**PROBLEM STATEMENT**
Transcribe every entry exactly, with nothing added or left out.

**AVAILABLE DATA**
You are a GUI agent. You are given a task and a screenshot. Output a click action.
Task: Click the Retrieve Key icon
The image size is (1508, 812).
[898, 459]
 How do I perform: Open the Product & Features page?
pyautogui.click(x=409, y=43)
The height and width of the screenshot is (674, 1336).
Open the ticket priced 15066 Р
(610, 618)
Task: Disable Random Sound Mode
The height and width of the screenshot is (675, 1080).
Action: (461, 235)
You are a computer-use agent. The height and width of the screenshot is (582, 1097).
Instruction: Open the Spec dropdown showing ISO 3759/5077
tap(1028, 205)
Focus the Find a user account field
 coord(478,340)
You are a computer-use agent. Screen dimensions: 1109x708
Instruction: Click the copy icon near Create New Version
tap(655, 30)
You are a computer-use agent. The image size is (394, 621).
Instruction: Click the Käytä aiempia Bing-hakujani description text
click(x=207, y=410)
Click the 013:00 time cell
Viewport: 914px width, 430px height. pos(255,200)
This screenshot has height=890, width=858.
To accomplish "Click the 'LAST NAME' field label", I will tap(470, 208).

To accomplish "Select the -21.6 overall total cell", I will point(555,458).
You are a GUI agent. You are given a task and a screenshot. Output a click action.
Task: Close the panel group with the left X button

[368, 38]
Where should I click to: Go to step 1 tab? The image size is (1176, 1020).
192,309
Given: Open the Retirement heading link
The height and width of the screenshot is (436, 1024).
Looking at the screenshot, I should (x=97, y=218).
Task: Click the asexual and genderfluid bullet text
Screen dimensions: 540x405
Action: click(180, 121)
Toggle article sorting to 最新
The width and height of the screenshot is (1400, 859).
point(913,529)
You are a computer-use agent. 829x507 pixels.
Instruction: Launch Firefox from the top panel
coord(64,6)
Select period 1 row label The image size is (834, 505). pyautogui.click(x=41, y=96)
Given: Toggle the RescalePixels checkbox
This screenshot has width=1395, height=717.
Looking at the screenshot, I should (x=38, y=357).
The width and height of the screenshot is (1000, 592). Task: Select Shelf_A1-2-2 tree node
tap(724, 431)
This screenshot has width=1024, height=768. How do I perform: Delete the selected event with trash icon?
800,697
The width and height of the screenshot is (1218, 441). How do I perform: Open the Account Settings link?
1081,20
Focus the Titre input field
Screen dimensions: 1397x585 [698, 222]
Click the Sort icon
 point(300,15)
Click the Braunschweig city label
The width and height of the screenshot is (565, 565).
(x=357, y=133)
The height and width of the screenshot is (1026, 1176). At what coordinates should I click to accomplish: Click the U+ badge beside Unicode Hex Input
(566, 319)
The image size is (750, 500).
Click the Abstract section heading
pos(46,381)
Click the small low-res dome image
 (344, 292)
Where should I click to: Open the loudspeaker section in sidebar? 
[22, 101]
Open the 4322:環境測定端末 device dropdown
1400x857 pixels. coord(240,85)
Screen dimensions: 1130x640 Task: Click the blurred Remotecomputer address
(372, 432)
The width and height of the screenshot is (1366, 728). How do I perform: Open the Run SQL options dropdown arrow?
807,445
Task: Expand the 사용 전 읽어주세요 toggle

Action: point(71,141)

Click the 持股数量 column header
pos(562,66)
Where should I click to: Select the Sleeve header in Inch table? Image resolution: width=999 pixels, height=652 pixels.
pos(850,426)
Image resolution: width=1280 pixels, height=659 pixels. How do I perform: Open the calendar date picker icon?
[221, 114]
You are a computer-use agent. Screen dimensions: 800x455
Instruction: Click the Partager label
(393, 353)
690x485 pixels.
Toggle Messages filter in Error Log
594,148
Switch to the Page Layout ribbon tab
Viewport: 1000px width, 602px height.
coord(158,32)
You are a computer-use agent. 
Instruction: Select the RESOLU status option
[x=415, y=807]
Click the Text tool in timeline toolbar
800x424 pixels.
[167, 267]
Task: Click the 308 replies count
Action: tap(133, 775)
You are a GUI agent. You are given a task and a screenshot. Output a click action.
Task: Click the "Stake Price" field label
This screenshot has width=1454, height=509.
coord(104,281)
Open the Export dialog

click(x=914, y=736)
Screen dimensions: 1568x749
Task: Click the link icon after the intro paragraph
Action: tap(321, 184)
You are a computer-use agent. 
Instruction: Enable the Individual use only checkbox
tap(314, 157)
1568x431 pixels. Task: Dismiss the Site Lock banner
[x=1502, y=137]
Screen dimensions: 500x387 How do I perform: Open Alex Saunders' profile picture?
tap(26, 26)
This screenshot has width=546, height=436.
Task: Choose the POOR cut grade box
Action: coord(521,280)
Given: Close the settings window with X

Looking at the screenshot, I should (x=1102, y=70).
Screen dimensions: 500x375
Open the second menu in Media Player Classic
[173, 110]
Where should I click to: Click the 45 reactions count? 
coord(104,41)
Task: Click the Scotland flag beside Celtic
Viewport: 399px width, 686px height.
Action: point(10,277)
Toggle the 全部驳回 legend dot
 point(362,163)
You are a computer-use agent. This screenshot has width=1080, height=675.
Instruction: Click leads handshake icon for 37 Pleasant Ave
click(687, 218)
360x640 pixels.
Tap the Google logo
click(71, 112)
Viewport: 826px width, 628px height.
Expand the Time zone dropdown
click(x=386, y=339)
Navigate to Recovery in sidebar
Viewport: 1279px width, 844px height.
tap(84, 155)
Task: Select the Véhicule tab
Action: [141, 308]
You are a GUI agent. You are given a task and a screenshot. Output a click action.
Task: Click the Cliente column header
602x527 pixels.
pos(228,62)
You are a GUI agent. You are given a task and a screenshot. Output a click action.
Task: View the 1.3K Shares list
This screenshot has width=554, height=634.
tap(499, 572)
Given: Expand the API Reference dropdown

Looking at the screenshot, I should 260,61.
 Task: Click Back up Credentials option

**SOLUTION TO THIS PROBLEM**
You are a GUI agent. You are given a task and a screenshot. Output a click action.
Task: Click the Retrieve Key icon
The image size is (1508, 812).
[898, 459]
 How do I perform: Open the Product & Features page?
pyautogui.click(x=409, y=43)
The height and width of the screenshot is (674, 1336).
Open the ticket priced 15066 Р
(610, 618)
Task: Disable Random Sound Mode
The height and width of the screenshot is (675, 1080).
Action: (461, 235)
You are a computer-use agent. The height and width of the screenshot is (582, 1097).
Instruction: Open the Spec dropdown showing ISO 3759/5077
tap(1028, 205)
Focus the Find a user account field
 coord(478,340)
You are a computer-use agent. Screen dimensions: 1109x708
Instruction: Click the copy icon near Create New Version
tap(655, 30)
You are a computer-use agent. The image size is (394, 621).
Instruction: Click the Käytä aiempia Bing-hakujani description text
click(x=207, y=410)
Click the 013:00 time cell
Viewport: 914px width, 430px height. pos(255,200)
This screenshot has height=890, width=858.
To accomplish "Click the 'LAST NAME' field label", I will tap(470, 208).

To accomplish "Select the -21.6 overall total cell", I will point(555,458).
You are a GUI agent. You are given a task and a screenshot. Output a click action.
Task: Close the panel group with the left X button

[368, 38]
Where should I click to: Go to step 1 tab? The image size is (1176, 1020).
192,309
Given: Open the Retirement heading link
The height and width of the screenshot is (436, 1024).
Looking at the screenshot, I should (x=97, y=218).
Task: Click the asexual and genderfluid bullet text
Screen dimensions: 540x405
Action: click(180, 121)
Toggle article sorting to 最新
The width and height of the screenshot is (1400, 859).
point(913,529)
You are a computer-use agent. 829x507 pixels.
Instruction: Launch Firefox from the top panel
coord(64,6)
Select period 1 row label The image size is (834, 505). pyautogui.click(x=41, y=96)
Given: Toggle the RescalePixels checkbox
This screenshot has width=1395, height=717.
Looking at the screenshot, I should (x=38, y=357).
The width and height of the screenshot is (1000, 592). Task: Select Shelf_A1-2-2 tree node
tap(724, 431)
This screenshot has width=1024, height=768. How do I perform: Delete the selected event with trash icon?
800,697
The width and height of the screenshot is (1218, 441). How do I perform: Open the Account Settings link?
1081,20
Focus the Titre input field
Screen dimensions: 1397x585 [698, 222]
Click the Sort icon
 point(300,15)
Click the Braunschweig city label
The width and height of the screenshot is (565, 565).
(x=357, y=133)
The height and width of the screenshot is (1026, 1176). At what coordinates should I click to accomplish: Click the U+ badge beside Unicode Hex Input
(566, 319)
The image size is (750, 500).
Click the Abstract section heading
pos(46,381)
Click the small low-res dome image
 (344, 292)
Where should I click to: Open the loudspeaker section in sidebar? 
[22, 101]
Open the 4322:環境測定端末 device dropdown
1400x857 pixels. coord(240,85)
Screen dimensions: 1130x640 Task: Click the blurred Remotecomputer address
(372, 432)
The width and height of the screenshot is (1366, 728). How do I perform: Open the Run SQL options dropdown arrow?
807,445
Task: Expand the 사용 전 읽어주세요 toggle

Action: point(71,141)

Click the 持股数量 column header
pos(562,66)
Where should I click to: Select the Sleeve header in Inch table? Image resolution: width=999 pixels, height=652 pixels.
pos(850,426)
Image resolution: width=1280 pixels, height=659 pixels. How do I perform: Open the calendar date picker icon?
[221, 114]
You are a computer-use agent. Screen dimensions: 800x455
Instruction: Click the Partager label
(393, 353)
690x485 pixels.
Toggle Messages filter in Error Log
594,148
Switch to the Page Layout ribbon tab
Viewport: 1000px width, 602px height.
coord(158,32)
You are a computer-use agent. 
Instruction: Select the RESOLU status option
[x=415, y=807]
Click the Text tool in timeline toolbar
800x424 pixels.
[167, 267]
Task: Click the 308 replies count
Action: tap(133, 775)
You are a GUI agent. You are given a task and a screenshot. Output a click action.
Task: Click the "Stake Price" field label
This screenshot has width=1454, height=509.
coord(104,281)
Open the Export dialog

click(x=914, y=736)
Screen dimensions: 1568x749
Task: Click the link icon after the intro paragraph
Action: tap(321, 184)
You are a computer-use agent. 
Instruction: Enable the Individual use only checkbox
tap(314, 157)
1568x431 pixels. Task: Dismiss the Site Lock banner
[x=1502, y=137]
Screen dimensions: 500x387 How do I perform: Open Alex Saunders' profile picture?
tap(26, 26)
This screenshot has width=546, height=436.
Task: Choose the POOR cut grade box
Action: coord(521,280)
Given: Close the settings window with X

Looking at the screenshot, I should (x=1102, y=70).
Screen dimensions: 500x375
Open the second menu in Media Player Classic
[173, 110]
Where should I click to: Click the 45 reactions count? 
coord(104,41)
Task: Click the Scotland flag beside Celtic
Viewport: 399px width, 686px height.
Action: point(10,277)
Toggle the 全部驳回 legend dot
 point(362,163)
You are a computer-use agent. This screenshot has width=1080, height=675.
Instruction: Click leads handshake icon for 37 Pleasant Ave
click(687, 218)
360x640 pixels.
Tap the Google logo
click(71, 112)
Viewport: 826px width, 628px height.
Expand the Time zone dropdown
click(x=386, y=339)
Navigate to Recovery in sidebar
Viewport: 1279px width, 844px height.
tap(84, 155)
Task: Select the Véhicule tab
Action: [141, 308]
You are a GUI agent. You are given a task and a screenshot. Output a click action.
Task: Click the Cliente column header
602x527 pixels.
pos(228,62)
You are a GUI agent. You are given a task and a screenshot. Output a click action.
Task: View the 1.3K Shares list
This screenshot has width=554, height=634.
tap(499, 572)
Given: Expand the API Reference dropdown

Looking at the screenshot, I should 260,61.
 Task: Click Back up Credentials option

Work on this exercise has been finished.